For Nakamoto Consensus — in this case it is sufficient to say PoW — this problem does not exist, because the work can only be spend once and therefore only on a single fork of the chain. This is not a property designed by the protocol but rather an implication from the physical world. Coming back to gold and fiat, we can see that the security for gold comes from physical properties and the security of fiat comes from penalizing misbehavior. It makes economical sense to print your own banknotes or to hack bank systems to steal money. But we punish whoever does so and thus make the system economically secure. Even more important is the 51% (67% for BFT) attack, which must not make economic sense. If it makes sense in a given network to form a cartel or even buy 51% and after the attack you make a net profit, then the network is doomed.

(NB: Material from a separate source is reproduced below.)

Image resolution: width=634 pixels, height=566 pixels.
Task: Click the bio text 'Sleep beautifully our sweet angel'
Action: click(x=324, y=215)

For Bitcoin this implies buying a lot of miners or renting mining power and then transfer all Bitcoin to your own address in order to sell them to all open orders on the internet. The goal is to make more money than you spend on mining power. After such an attack smart money will move out of bitcoin and only the maximalists will stay and tell you that everything is fine. This is why it is important to cash out fast, before everyone realizes bitcoin is now worthless. However an attacker can calculate what this amount of mining power costs and how much there is to gain and if this equation always yields a net loss, nobody will perform the attack. Of course there are more problems — on the cash out side, there might be a problem getting all the money from the exchanges before the attack becomes public and on the preparation side there are a lot of ASICs to be purchased, which might draw a lot of attention.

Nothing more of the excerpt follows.